Desiludido com a calmaria de Vila Franca de Xira, que contrastava com o ambiente vivido na capital, o repórter fotográfico decide voltar a Lisboa, onde acontecia uma revolução que iria marcar a história de Portugal e da Europa.
No caminho, encontra um carro militar parado. Tinha um furo num pneu. “Foi o único carro militar que vi na minha ida a Vila Franca. Legendei essa fotografia de: ‘Um furo no 25 de Abril’. Achei piada”, conta.
Com a redação em alvoroço, a Fernando foi dada a tarefa de fotografar a Junta de Salvação Nacional, mas “não sabia a que horas iriam aparecer, nem quem eram eles”. Sabia-se apenas que iam discursar nos estúdios da RTP.
Acabaram por chegar já de madrugada.
Conta que pediu várias vezes a uma família que morava perto da RTP para que o deixasse telefonar para casa, para garantir que a mãe estava bem e segura.
Moravam numa casa no Chiado, numa esquina entre o Quartel do Carmo, o Governo Civil de Lisboa e a PIDE. “Pensava eu que se houvesse fogo cruzado, a minha casa era logo ali no meio e a minha mãe, coitada, estava ali. Mas para espanto meu, contou-me que esteve entretida à janela a ver o movimento”, revela.
O fotojornalista conta que atrás da câmara gosta de fotografar o pior, a tristeza e a tragédia, e que só se apercebe da realidade quando afasta a cara da lente. Mas se agora tem liberdade para o fazer, antes do 25 de Abril de 1974 não era assim.
“Realmente havia censura”, sublinha, recordando as fotografias que fez de uma partida de imigrantes que tinham vindo a Portugal na época natalícia.
“Os familiares ali em Santa Apolónia [em Lisboa] a despedirem-se deles lavados em lágrimas. E qual não foi o meu espanto quando disseram que a fotografia não podia sair porque a censura não autorizou. Fiquei um bocado surpreso e desiludido”, conta.

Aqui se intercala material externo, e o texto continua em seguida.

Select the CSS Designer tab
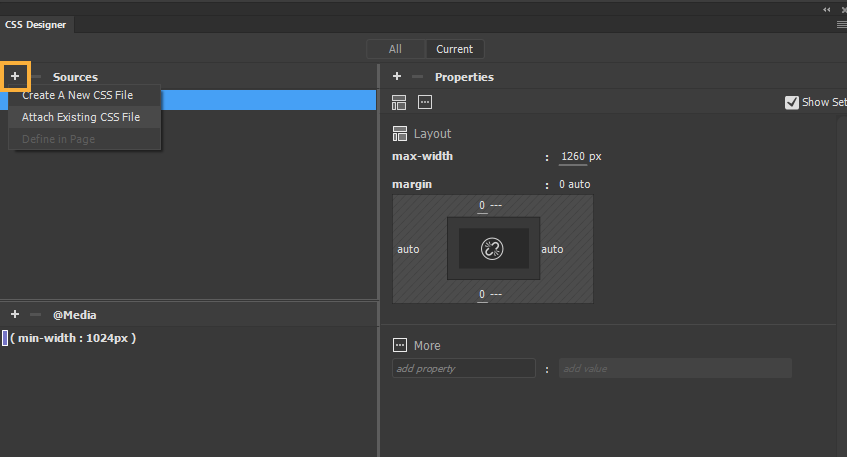Screen dimensions: 847x457 tap(35, 25)
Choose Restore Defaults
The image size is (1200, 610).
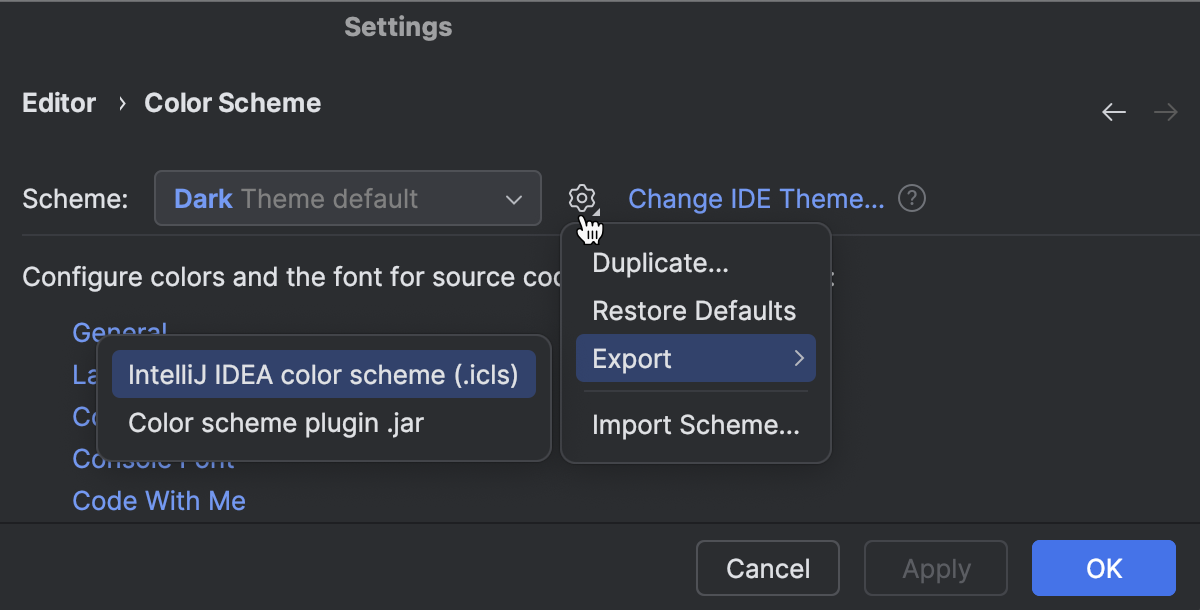[x=694, y=310]
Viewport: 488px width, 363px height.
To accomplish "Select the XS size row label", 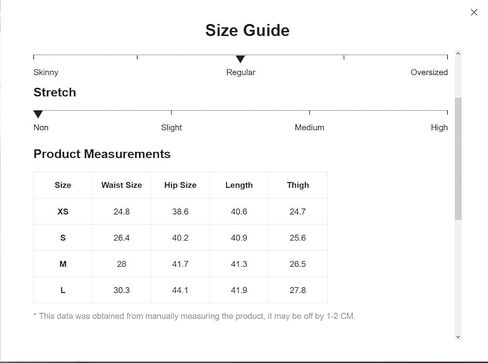I will 63,212.
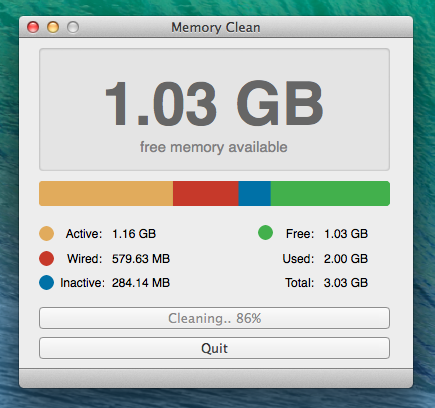
Task: Click the green Free segment in memory bar
Action: [330, 193]
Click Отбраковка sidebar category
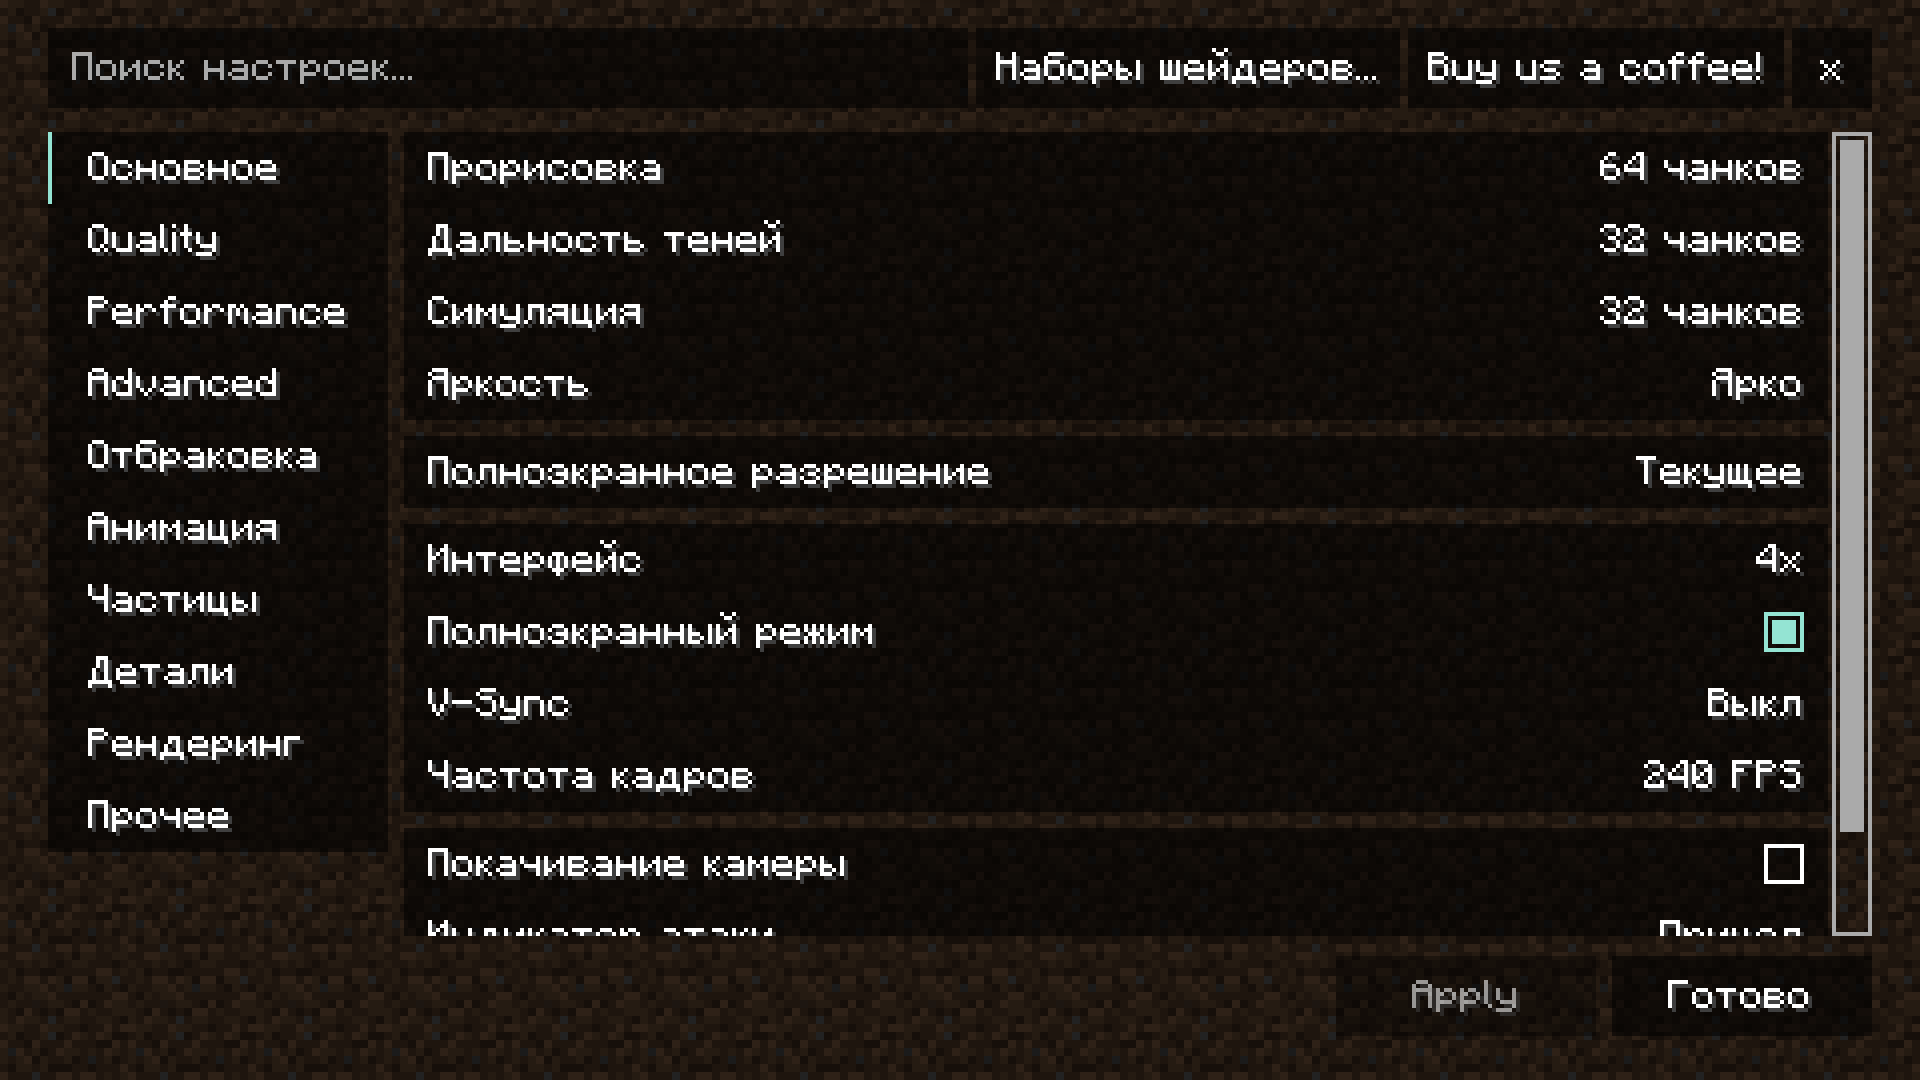 pos(202,454)
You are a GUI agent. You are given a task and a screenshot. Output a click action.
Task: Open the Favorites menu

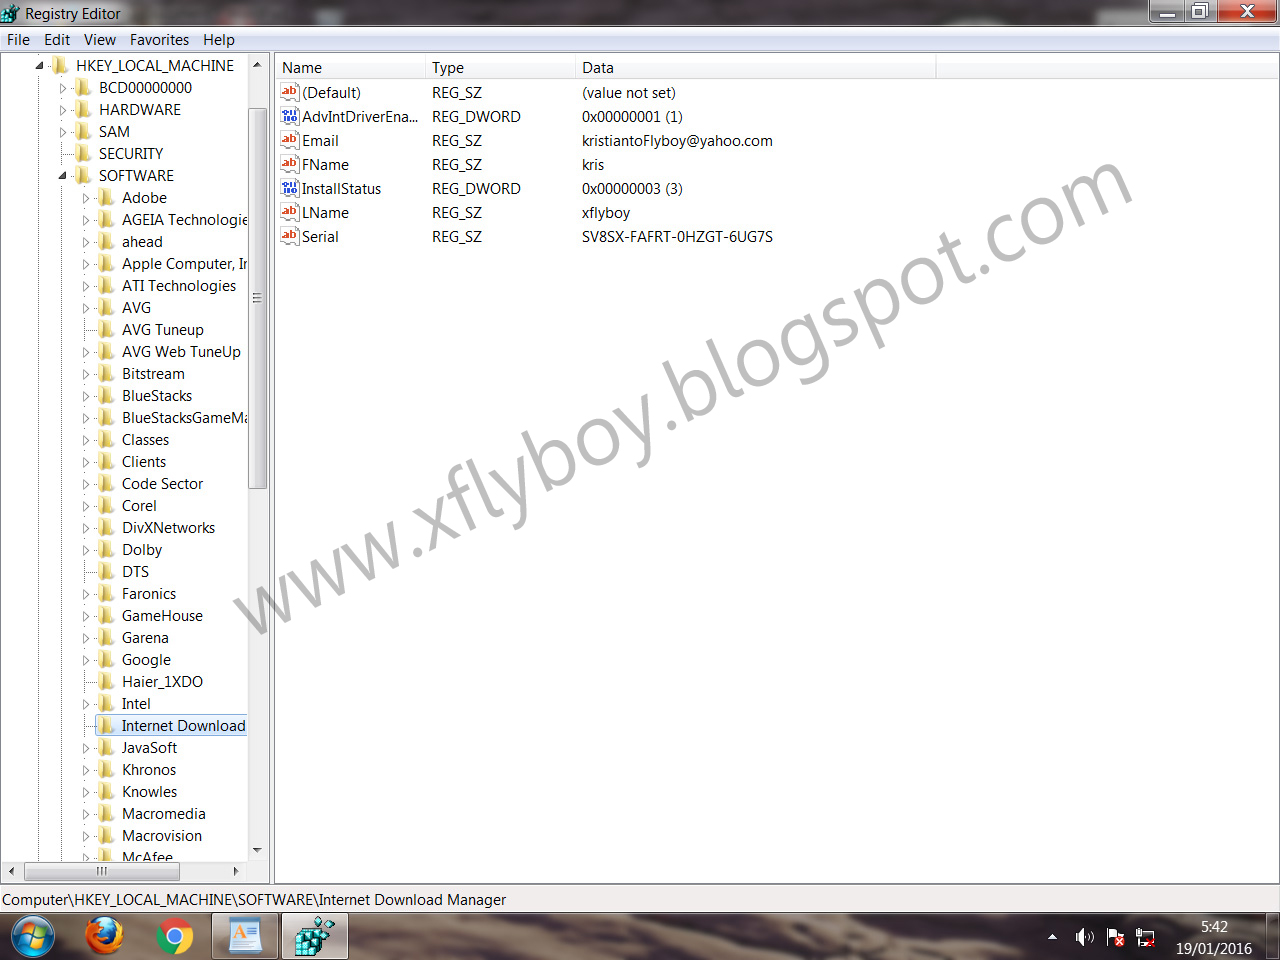(159, 39)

Conta que algumas das personalidades que mais gostou de retratar foram a estrela do futebol Maradona, os atores franceses Brigitte Bardot e Daniel Gélin, o cirurgião Christiaan Barnard, que realizou o primeiro transplante de coração do mundo, e Salazar a beijar a mão do Cardeal Cerejeira. Mas há uma fotografia que recorda com especial emoção: a imagem da rainha Isabel II na sua visita a Portugal, a 27 de fevereiro de 1957. “Ainda hoje não sei se ela estava a acenar para mim”, conta.
Corrêa dos Santos começou a fotografar aos 13 anos e continua, ainda hoje, a passear de máquina na mão e de olho atento ao que se passa à sua volta. Gosta de captar as situações reais, o que acontece no dia a dia, as histórias que surgem à sua frente.
Mas depois de uma vida passada atrás de uma objetiva, a fotografar a realidade, confessa: “Ainda não tirei a fotografia da minha vida”.